International patterns of the prevalence of pediatric asthma the ISAAC program.

Beasley R, Ellwood P, Asher I.

Abstract: Just as the occurrence of asthma and allergies can be studied at many different levels including populations, individuals, organs, tissues, or cells, the causes of asthma can be studied at these different levels. All of these approaches are potentially useful, and individual researchers will focus on different levels of analysis depending on their training, areas of interest, and availability of funding . In the past the major contribution of epidemiology to the study of chronic diseases has been on the population level, including analyses of patterns of disease prevalence and incidence across demographic, geographic, and oral factors (‘‘person, place, and time’’).
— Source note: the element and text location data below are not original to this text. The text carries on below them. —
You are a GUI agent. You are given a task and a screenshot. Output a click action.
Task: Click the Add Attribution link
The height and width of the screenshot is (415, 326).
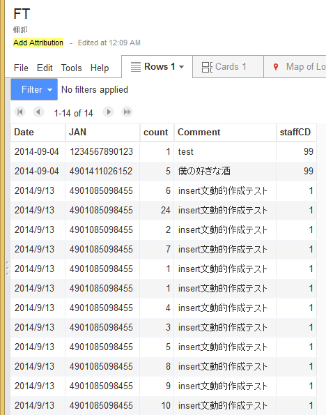point(38,43)
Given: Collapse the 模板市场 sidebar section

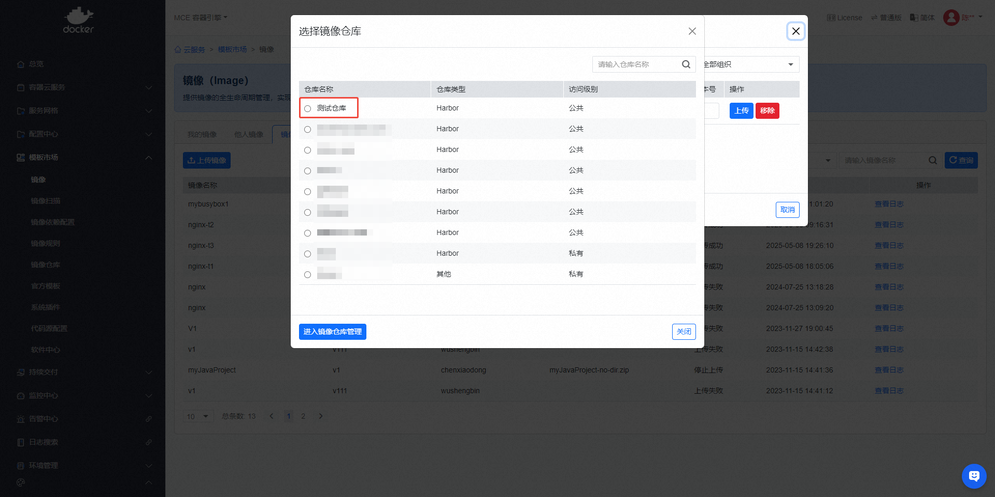Looking at the screenshot, I should pyautogui.click(x=148, y=157).
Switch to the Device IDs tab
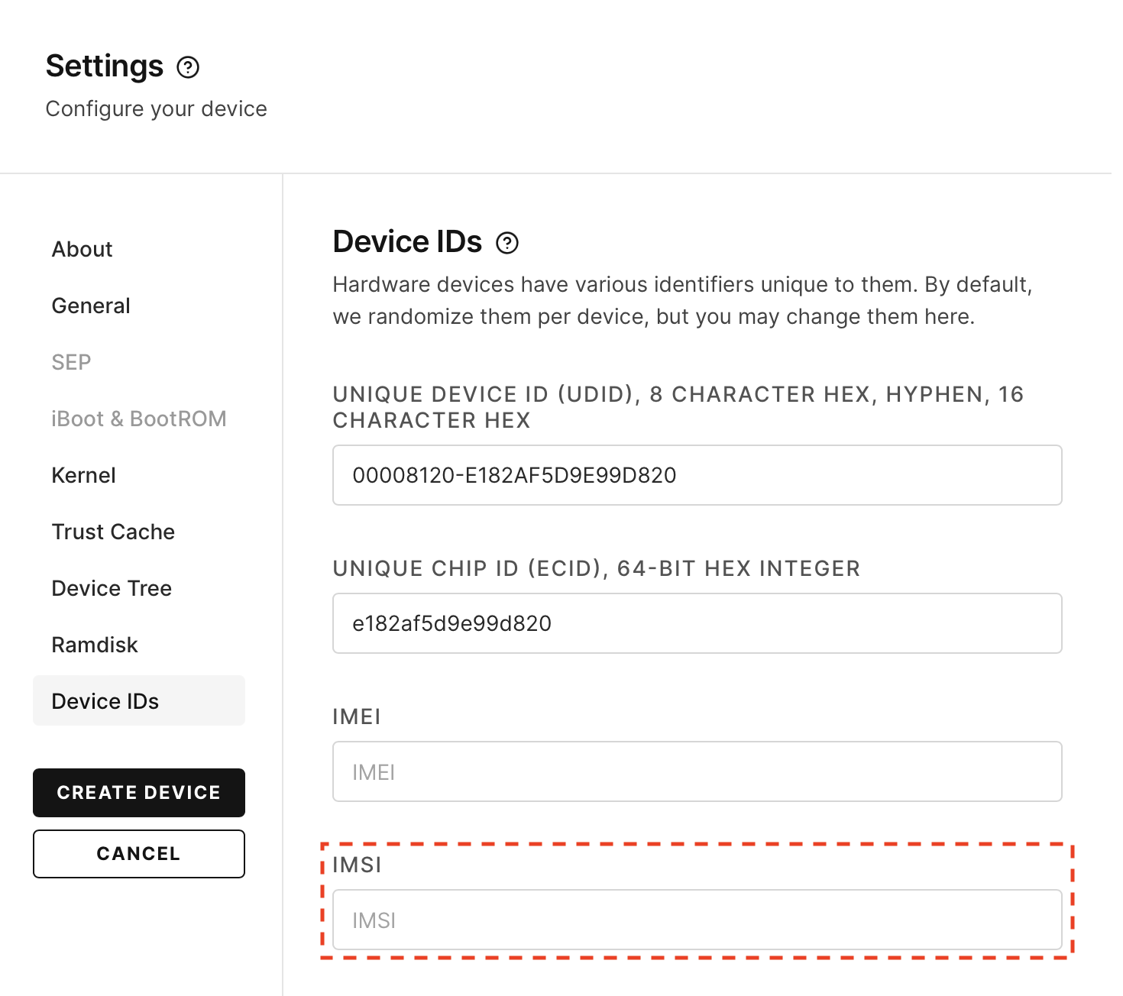 point(105,700)
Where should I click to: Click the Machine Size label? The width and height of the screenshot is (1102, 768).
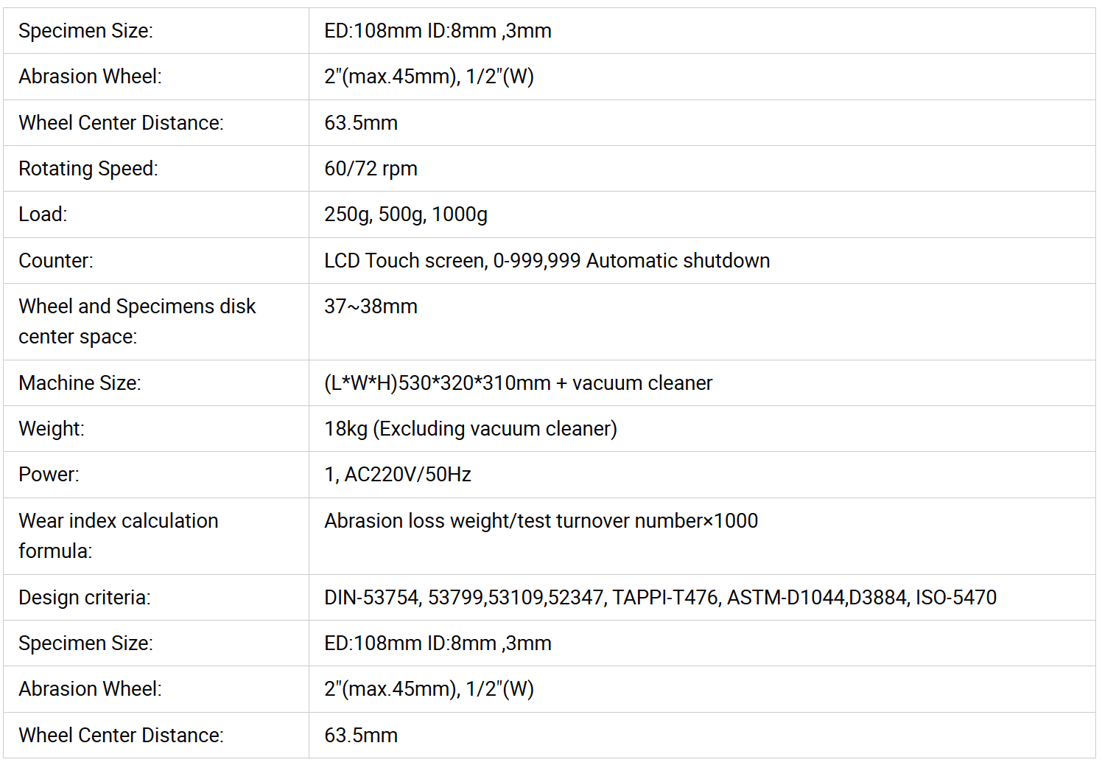pos(80,383)
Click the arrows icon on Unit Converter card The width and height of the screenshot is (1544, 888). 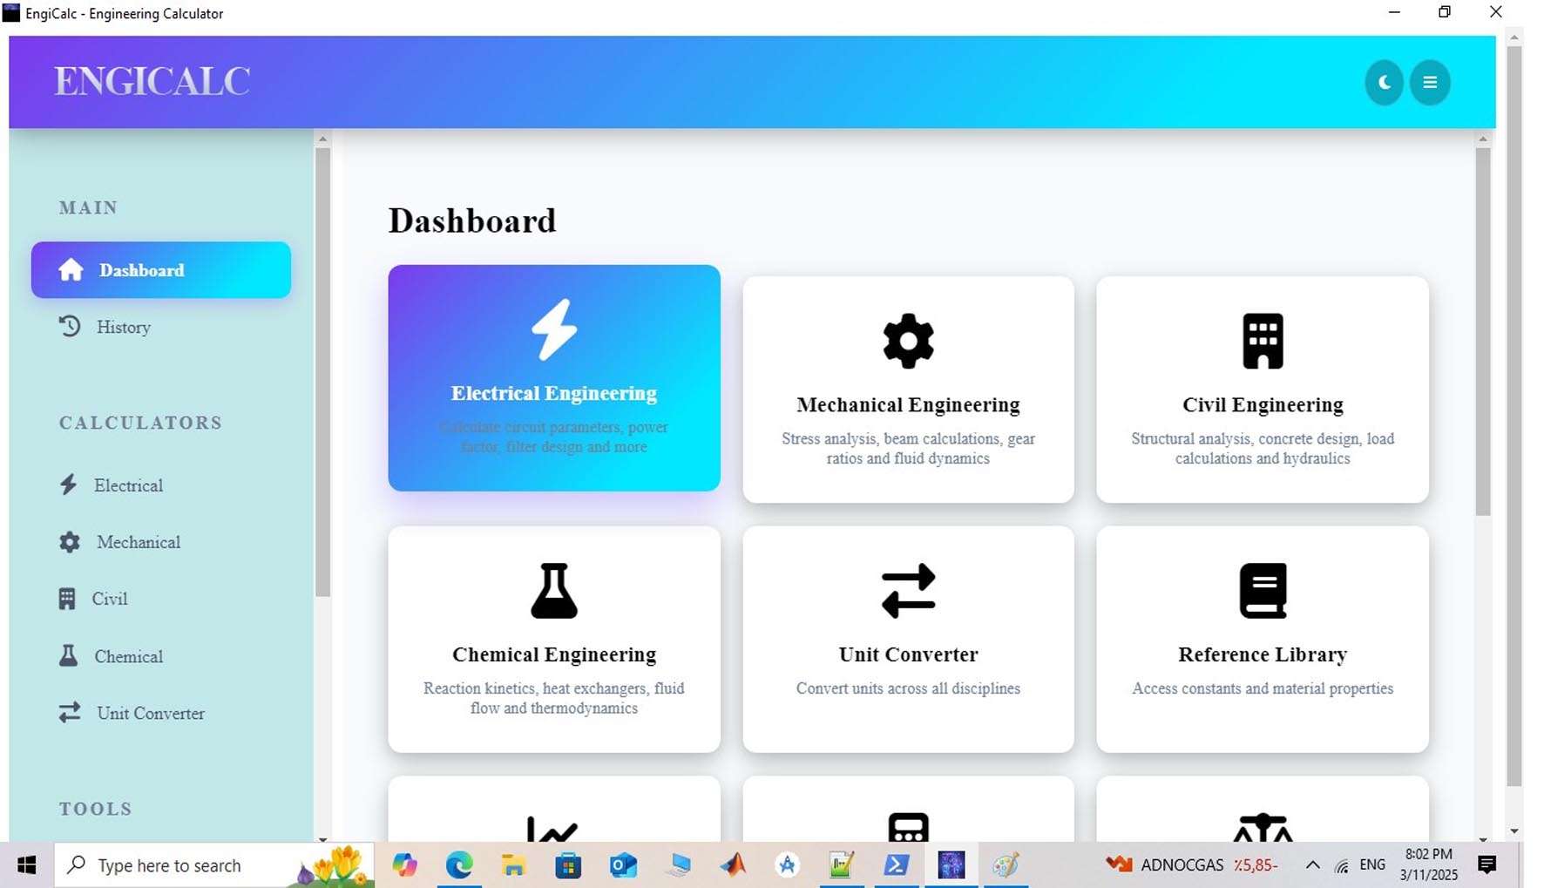click(x=908, y=591)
In particular, many of the epidemiologic hypotheses concerning the causes of cancer and chronic diseases such as coronary disease have stemmed, at least in part, from geographic comparisons . It could be argued that the striking international differences in cancer incidence might not have become apparent if the cancer incidence analyses had been confined to countries with similar lifestyles, because the differences in cancer incidence (and the lifestyle-related risk factors that cause the incidence patterns) in many instances would not have been sufficiently great. Whole populations or regions of the world may be exposed to risk factors for disease (eg, high levels of cholesterol and low levels of antioxidants in the diet), and the associations of these factors with disease may become apparent only when comparisons are made between populations, or between regions of the world, rather than within populations .

Pediatric Clinics of North America 2003; 50(3): 539-53.